What is the situation in the world?
Photo: Salih Güler
Human existence depends on the services and natural resources that protected areas seek to maintain or enhance. Currently, only 14.6 per cent of the earth’s land areas are protected.
Lack of improved water and sanitation facilities is predominantly a rural and poverty-related phenomenon.
Deforestation decreases biodiversity, access to clean water and increases soil erosion and the release of carbon dioxide. It often amounts in the loss of major economic asset and of the livelihood opportunities for rural communities, indigenous peoples and women.
Despite these improvements made, the number of slum dwellers continues to grow, partly due to the fast pace of urbanization.
What is the situation in Turkey?
Photo: Deniz Dalak
Awareness of environmental issues has progressively increased in Turkey since the late 1980s.
Progress has been made in developing legislation regarding environmental problems and the institutionalization of approaches to problem solving.
Despite these positive developments however, there are deficiencies in the implementation of environmental management systems. Currently the environment-related portion of the Turkish legal structure is undergoing major revisions to incorporate the European Union directives, which will lead to an improvement in the environment in the long term.
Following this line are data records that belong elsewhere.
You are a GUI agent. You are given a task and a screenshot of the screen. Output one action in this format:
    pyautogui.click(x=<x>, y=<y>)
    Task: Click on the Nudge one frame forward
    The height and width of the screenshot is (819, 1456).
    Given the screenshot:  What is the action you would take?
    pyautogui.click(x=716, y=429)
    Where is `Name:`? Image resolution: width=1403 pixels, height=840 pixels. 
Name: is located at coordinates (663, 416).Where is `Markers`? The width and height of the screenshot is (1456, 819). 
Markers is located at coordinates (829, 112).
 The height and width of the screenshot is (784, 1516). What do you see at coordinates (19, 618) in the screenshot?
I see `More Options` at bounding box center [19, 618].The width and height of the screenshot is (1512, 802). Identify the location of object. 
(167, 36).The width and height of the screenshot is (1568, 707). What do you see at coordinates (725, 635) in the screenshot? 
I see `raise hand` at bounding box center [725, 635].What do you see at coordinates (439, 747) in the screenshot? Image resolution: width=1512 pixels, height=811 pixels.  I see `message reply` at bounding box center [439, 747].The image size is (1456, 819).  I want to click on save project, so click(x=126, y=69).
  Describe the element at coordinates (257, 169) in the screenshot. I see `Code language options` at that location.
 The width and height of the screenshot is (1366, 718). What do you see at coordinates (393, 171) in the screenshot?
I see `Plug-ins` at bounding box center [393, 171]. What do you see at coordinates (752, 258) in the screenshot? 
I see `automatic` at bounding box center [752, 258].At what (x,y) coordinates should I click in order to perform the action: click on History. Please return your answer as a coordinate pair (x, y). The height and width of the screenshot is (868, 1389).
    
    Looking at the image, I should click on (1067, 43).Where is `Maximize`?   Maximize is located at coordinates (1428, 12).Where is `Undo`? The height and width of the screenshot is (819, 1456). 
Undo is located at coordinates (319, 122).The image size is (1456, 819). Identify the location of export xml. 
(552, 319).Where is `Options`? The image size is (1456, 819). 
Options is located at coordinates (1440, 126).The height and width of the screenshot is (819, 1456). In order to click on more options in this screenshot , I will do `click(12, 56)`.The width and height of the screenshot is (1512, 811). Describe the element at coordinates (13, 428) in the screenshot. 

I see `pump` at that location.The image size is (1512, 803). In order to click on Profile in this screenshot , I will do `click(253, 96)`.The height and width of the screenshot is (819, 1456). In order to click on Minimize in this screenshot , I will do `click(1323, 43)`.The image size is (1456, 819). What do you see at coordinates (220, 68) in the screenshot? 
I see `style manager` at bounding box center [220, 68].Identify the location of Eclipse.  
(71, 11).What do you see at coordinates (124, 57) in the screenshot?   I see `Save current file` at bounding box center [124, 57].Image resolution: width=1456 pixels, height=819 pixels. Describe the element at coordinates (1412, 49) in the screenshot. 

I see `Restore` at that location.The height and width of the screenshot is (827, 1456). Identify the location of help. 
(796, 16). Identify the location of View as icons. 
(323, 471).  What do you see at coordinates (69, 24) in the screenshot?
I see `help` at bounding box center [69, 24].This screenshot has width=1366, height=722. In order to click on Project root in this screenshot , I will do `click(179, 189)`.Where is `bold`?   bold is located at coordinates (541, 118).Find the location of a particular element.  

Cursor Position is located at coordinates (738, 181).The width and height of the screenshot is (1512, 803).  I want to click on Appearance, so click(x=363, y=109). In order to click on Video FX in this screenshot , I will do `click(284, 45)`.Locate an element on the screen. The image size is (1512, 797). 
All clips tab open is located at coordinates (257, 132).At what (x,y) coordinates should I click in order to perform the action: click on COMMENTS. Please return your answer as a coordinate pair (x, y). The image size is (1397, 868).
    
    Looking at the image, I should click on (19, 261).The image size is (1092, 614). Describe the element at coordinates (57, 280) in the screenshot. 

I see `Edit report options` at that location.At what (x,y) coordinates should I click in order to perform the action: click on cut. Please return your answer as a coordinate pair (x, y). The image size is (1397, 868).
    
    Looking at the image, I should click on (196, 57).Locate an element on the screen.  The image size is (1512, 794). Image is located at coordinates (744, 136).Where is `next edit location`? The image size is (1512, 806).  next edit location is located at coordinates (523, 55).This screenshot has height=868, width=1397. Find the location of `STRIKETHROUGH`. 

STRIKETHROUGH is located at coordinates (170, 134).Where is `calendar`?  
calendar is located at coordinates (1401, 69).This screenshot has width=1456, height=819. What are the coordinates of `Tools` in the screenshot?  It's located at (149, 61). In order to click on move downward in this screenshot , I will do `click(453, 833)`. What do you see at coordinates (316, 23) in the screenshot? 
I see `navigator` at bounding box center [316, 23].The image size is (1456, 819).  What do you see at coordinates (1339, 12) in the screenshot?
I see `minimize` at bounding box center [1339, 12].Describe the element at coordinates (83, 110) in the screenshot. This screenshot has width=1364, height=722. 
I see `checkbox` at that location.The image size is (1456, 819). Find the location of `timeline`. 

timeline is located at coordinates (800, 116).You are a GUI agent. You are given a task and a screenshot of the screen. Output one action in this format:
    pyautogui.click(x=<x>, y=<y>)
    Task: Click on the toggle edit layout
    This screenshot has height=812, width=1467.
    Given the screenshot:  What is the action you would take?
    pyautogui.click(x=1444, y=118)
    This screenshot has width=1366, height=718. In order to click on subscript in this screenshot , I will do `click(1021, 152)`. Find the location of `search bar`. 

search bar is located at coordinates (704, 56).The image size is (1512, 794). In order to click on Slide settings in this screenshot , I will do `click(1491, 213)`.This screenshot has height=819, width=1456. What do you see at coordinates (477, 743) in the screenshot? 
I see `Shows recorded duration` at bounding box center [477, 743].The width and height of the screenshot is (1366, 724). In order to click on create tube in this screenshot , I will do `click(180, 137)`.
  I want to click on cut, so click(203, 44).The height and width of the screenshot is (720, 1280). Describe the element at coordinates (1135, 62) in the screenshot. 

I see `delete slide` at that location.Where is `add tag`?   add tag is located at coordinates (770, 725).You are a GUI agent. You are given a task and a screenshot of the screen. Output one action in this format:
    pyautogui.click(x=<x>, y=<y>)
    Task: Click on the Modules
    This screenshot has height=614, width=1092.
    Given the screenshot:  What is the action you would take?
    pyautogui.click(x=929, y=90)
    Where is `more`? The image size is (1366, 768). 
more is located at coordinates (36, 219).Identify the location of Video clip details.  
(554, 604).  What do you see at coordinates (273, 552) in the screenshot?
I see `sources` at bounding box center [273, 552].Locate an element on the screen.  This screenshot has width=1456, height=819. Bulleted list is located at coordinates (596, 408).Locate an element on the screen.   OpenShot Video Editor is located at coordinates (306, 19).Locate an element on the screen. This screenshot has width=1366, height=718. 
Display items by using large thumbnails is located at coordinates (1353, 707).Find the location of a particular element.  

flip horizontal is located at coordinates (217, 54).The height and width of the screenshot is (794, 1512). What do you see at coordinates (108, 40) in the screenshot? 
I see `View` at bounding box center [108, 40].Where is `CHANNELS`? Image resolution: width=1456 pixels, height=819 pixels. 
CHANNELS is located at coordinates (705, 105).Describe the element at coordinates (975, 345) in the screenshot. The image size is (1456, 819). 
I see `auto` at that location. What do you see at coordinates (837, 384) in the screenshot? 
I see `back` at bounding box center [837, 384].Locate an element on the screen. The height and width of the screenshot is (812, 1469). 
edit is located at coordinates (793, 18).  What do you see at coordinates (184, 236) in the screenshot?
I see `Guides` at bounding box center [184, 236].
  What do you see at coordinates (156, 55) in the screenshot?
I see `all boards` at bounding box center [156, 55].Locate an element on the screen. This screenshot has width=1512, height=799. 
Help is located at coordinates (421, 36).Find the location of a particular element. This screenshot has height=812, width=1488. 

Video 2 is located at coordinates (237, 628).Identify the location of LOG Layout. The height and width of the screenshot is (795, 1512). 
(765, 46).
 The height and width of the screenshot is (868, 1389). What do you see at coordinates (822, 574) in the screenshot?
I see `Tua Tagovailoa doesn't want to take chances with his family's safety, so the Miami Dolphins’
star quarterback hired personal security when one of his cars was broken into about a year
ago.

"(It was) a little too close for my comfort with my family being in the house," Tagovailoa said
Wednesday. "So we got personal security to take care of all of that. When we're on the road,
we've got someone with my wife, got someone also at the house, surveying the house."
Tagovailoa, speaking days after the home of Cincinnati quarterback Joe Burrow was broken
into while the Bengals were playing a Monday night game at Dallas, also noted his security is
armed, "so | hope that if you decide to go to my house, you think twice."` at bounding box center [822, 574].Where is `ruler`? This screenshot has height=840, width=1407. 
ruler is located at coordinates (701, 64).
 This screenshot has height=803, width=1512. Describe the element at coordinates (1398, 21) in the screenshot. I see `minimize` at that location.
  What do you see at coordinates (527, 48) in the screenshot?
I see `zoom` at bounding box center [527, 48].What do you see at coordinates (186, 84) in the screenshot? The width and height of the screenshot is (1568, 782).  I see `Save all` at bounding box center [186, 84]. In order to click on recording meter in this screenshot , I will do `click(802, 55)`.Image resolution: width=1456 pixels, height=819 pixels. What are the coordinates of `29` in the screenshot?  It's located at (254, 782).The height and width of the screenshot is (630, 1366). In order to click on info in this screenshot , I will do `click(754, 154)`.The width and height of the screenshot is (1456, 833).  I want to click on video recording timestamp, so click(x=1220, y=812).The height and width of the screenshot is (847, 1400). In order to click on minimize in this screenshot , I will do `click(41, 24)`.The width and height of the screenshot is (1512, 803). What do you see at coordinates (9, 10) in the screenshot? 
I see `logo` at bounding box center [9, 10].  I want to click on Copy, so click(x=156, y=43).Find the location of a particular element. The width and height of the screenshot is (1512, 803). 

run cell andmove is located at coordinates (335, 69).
Turkey however started to freeze the use of CFCs before most of the Article 5 countries of the Montreal Protocol, and received an outstanding achievement award from UNDP in 1997. As regards to safe drinking water, according to recent data, access to safe drinking has increased from 83.1% to 97.8% between 1994 and 2008.
Proportion of Terrestrial and marine protected areas was 5.05% in 2008 and CO2 emissions was 299,105 tonnes in 2009 according to TÜİK.
However Turkey still needs to integrate its environmental policies to its economic and social policies.